[Exercise directions]
Scan the records below for lines with the word "height", then state how many you find and nothing else.

[Dataset]
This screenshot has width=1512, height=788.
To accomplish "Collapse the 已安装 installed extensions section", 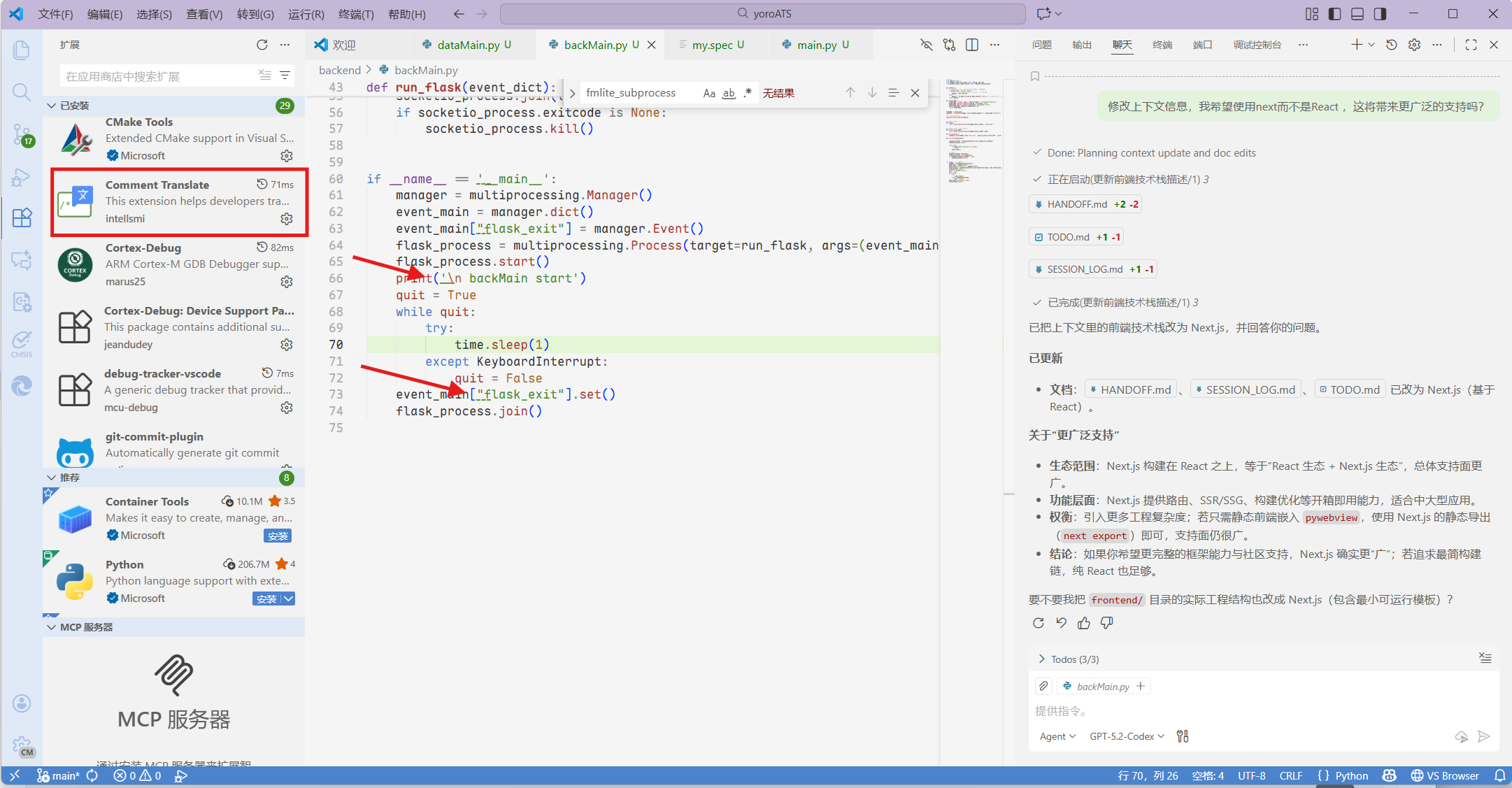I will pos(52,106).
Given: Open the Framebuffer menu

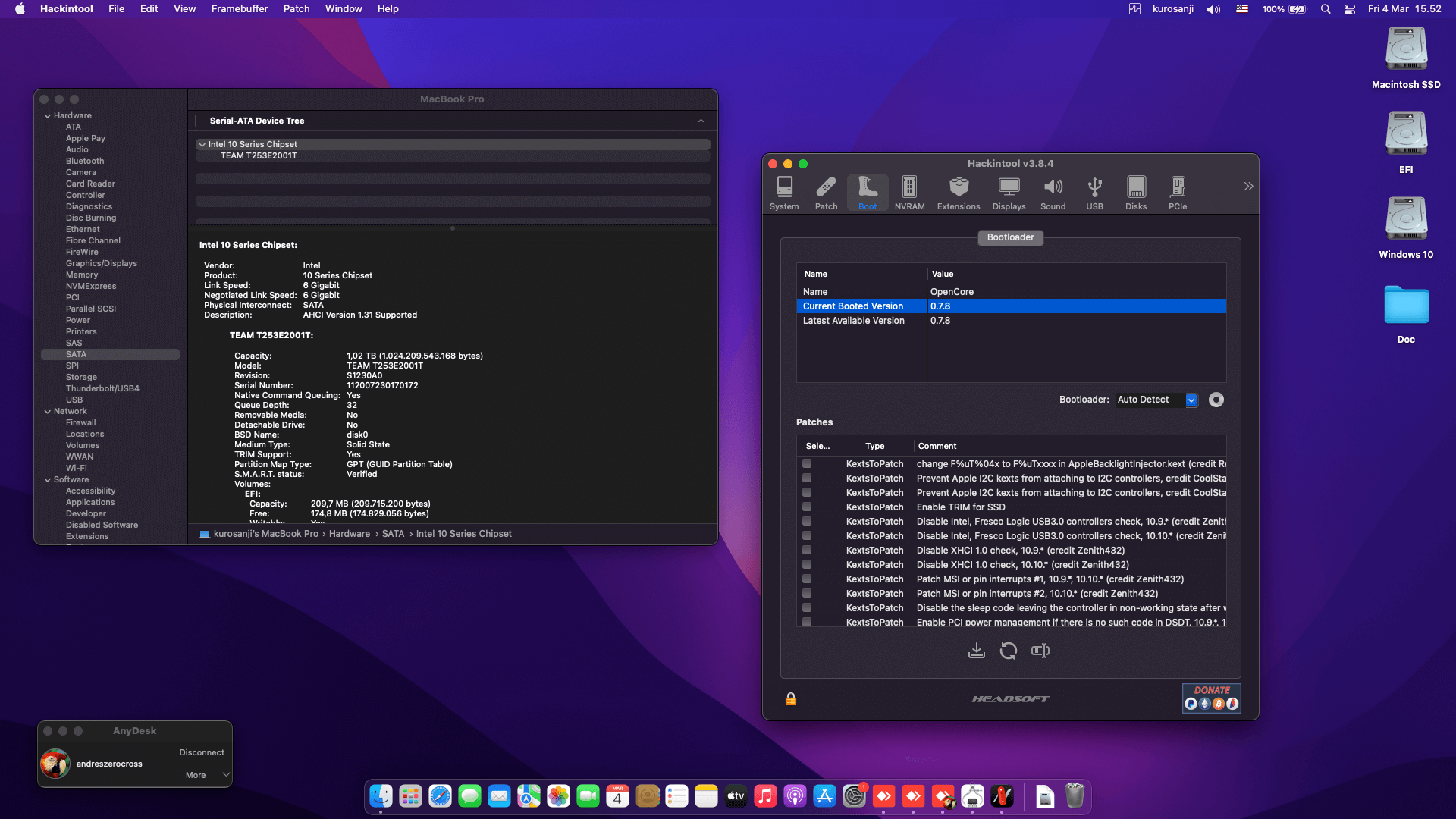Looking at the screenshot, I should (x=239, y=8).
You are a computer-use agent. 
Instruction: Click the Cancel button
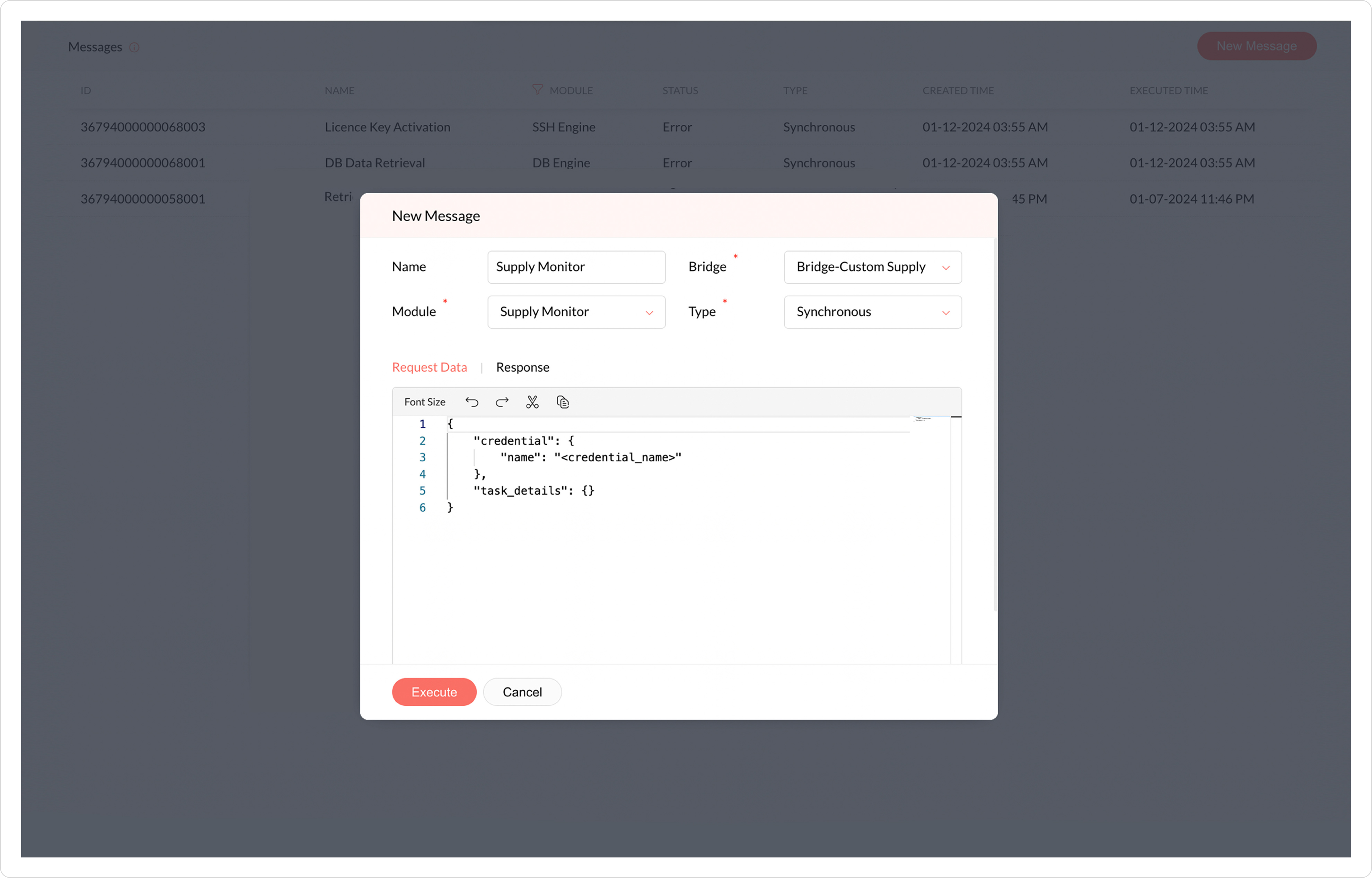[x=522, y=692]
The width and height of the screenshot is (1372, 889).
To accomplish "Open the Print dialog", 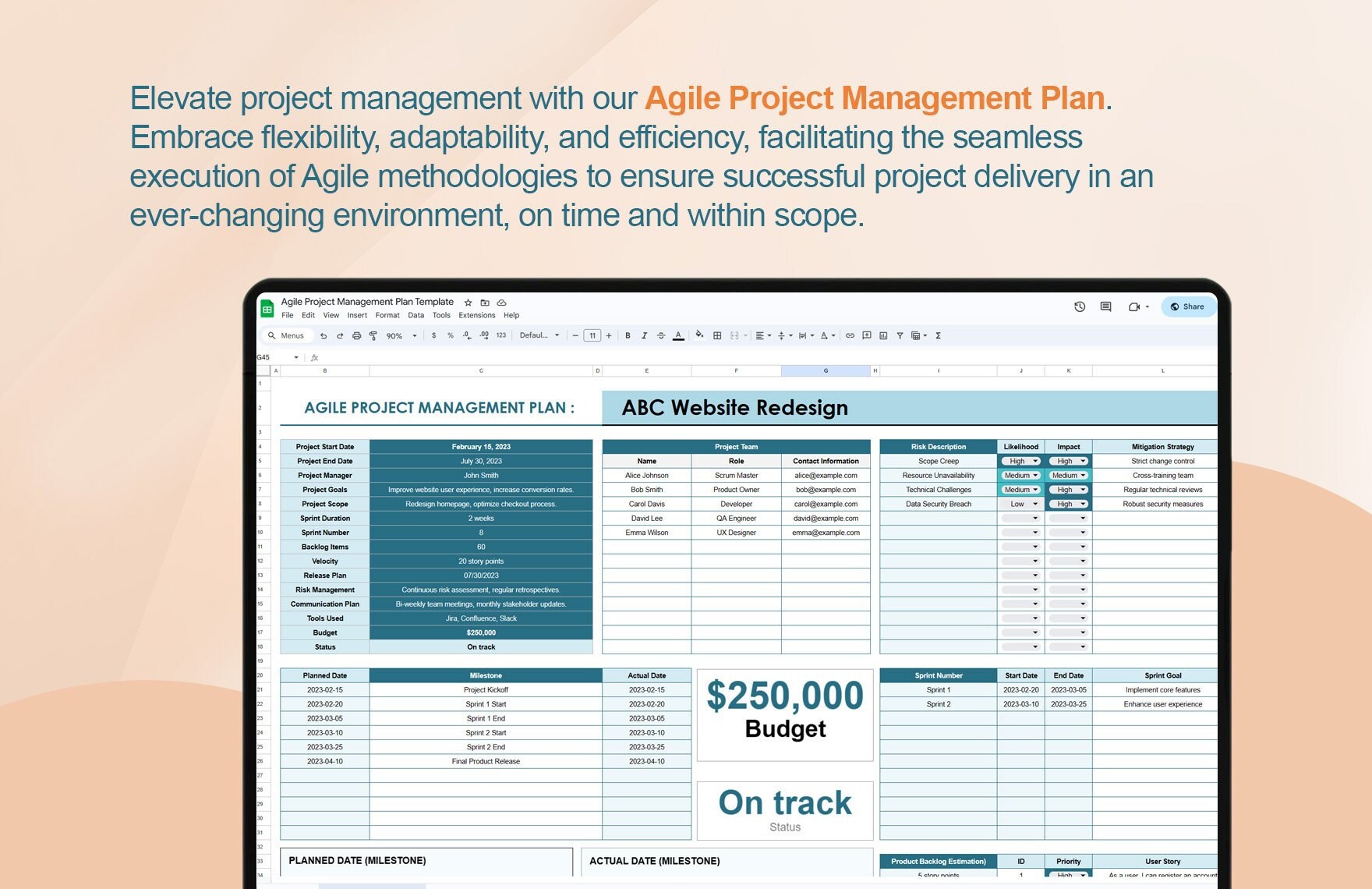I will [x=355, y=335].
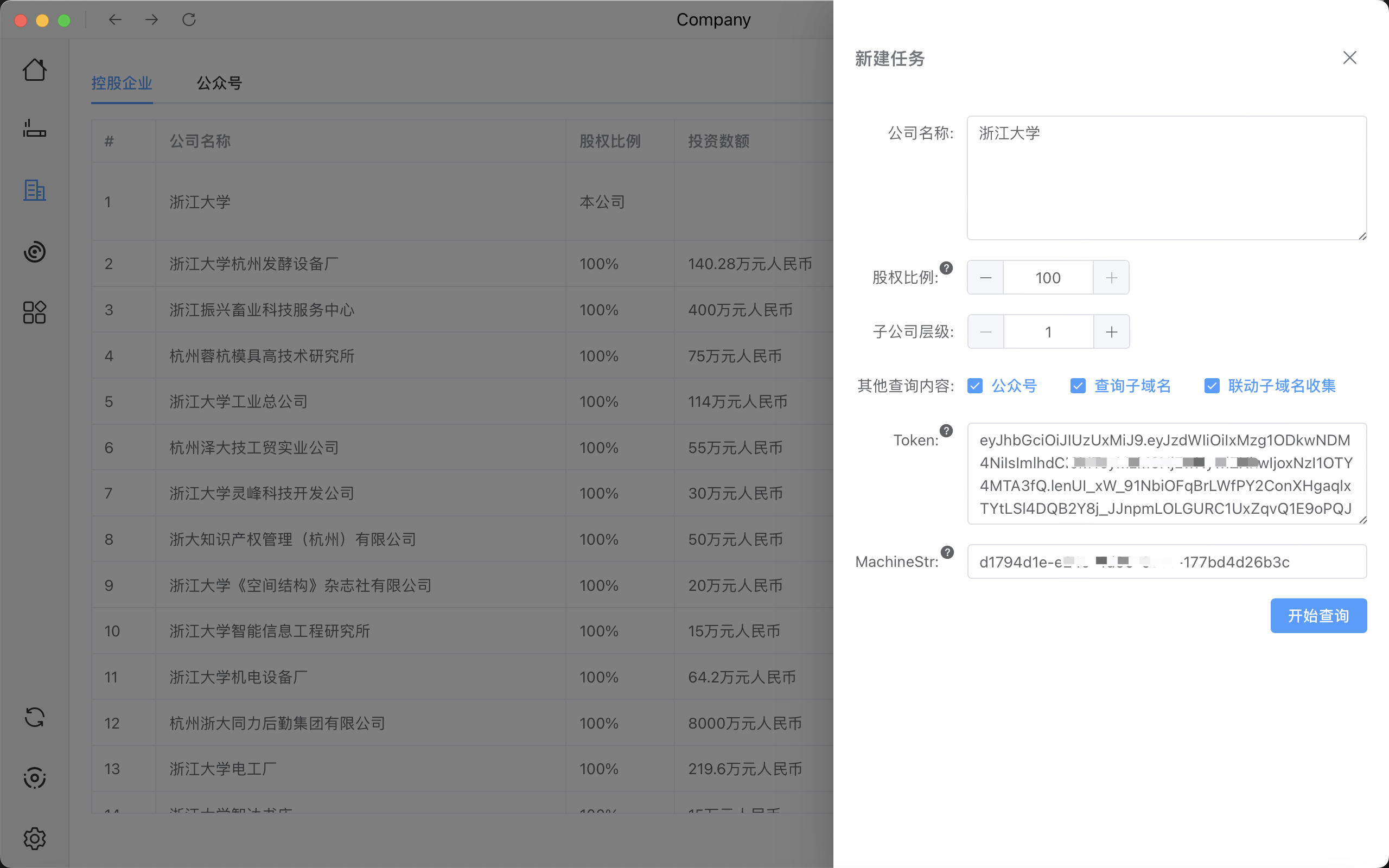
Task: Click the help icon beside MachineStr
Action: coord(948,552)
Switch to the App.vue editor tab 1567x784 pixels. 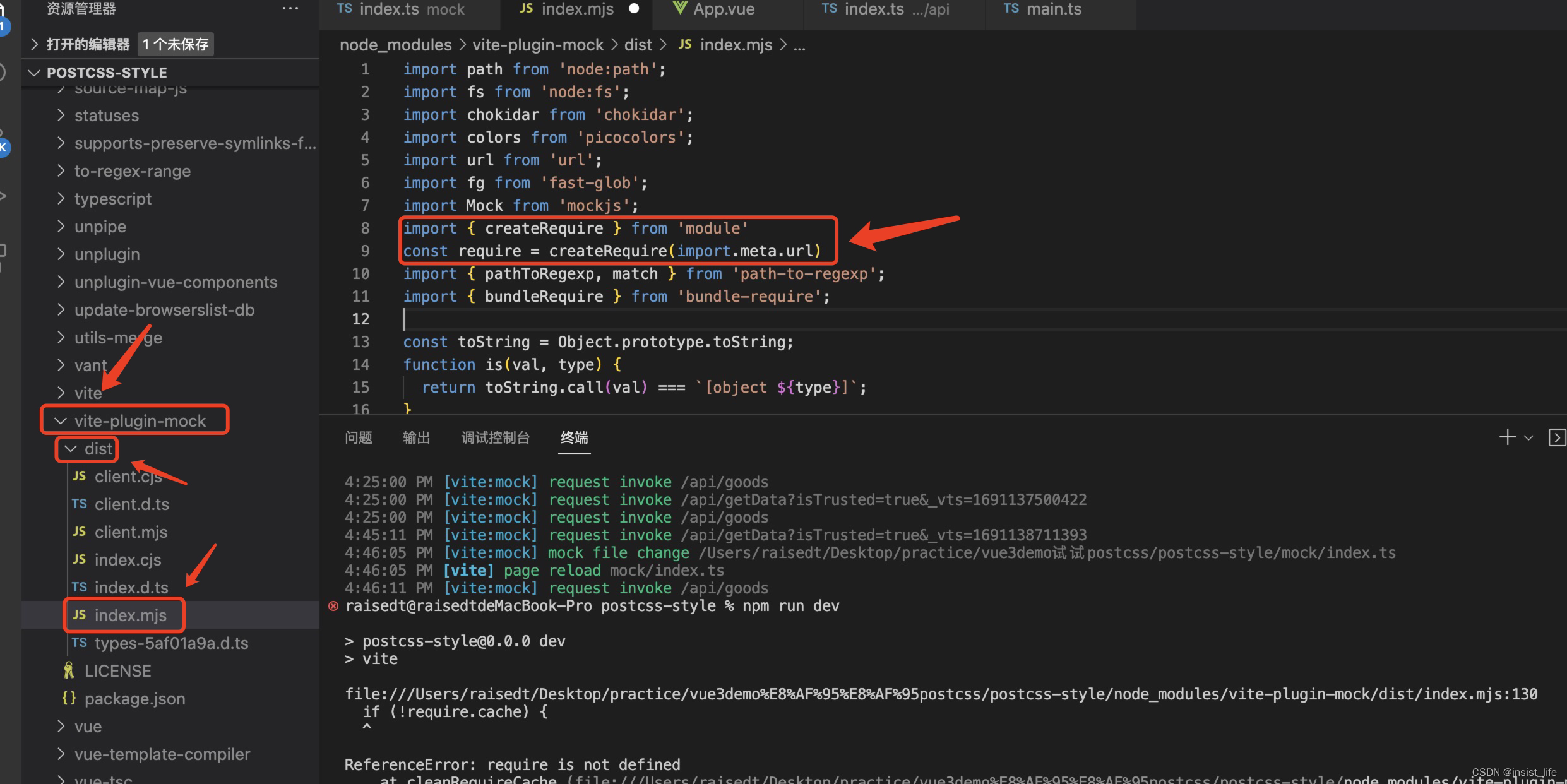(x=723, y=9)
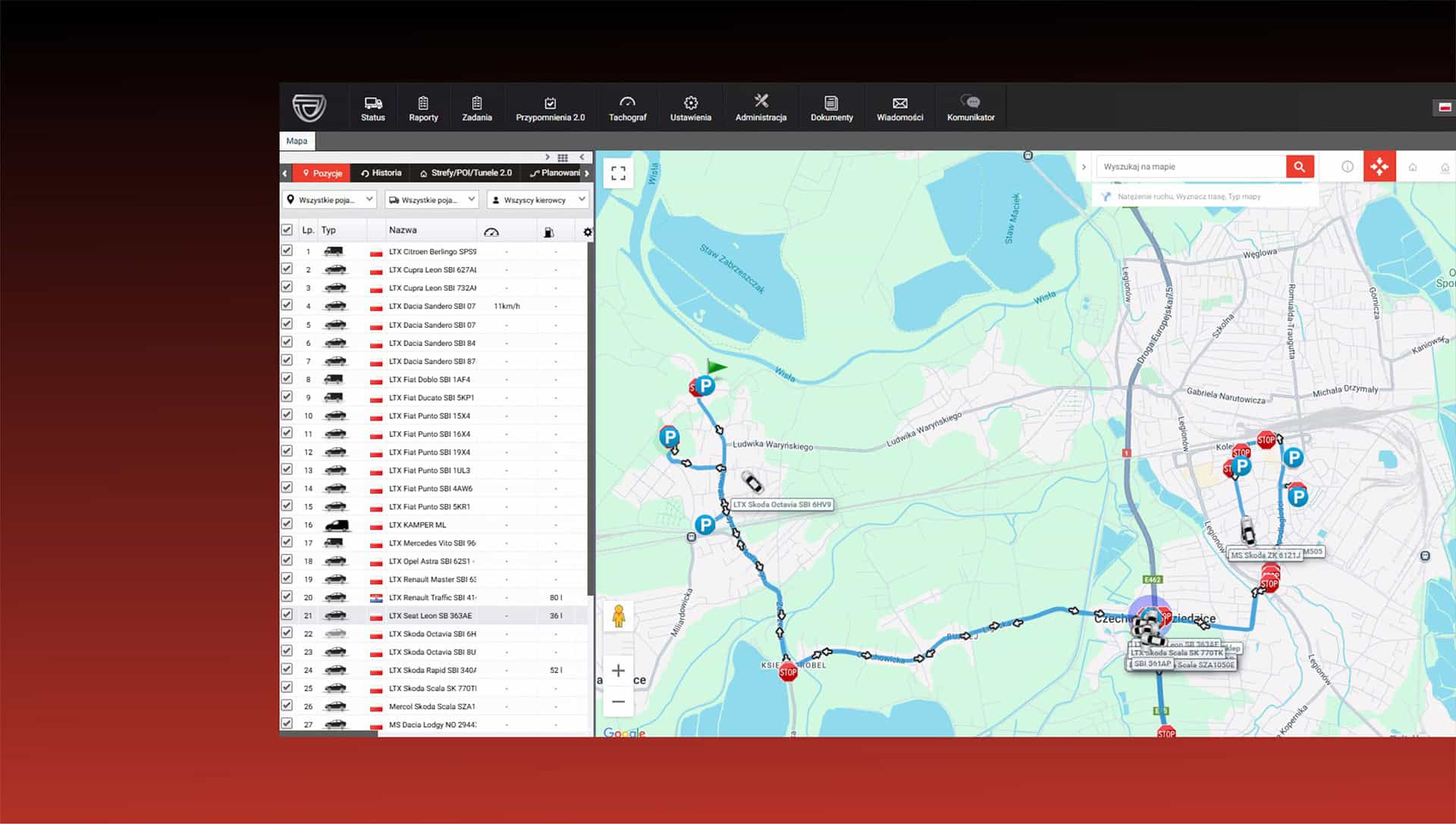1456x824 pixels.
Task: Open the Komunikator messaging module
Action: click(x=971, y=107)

[Answer space]
2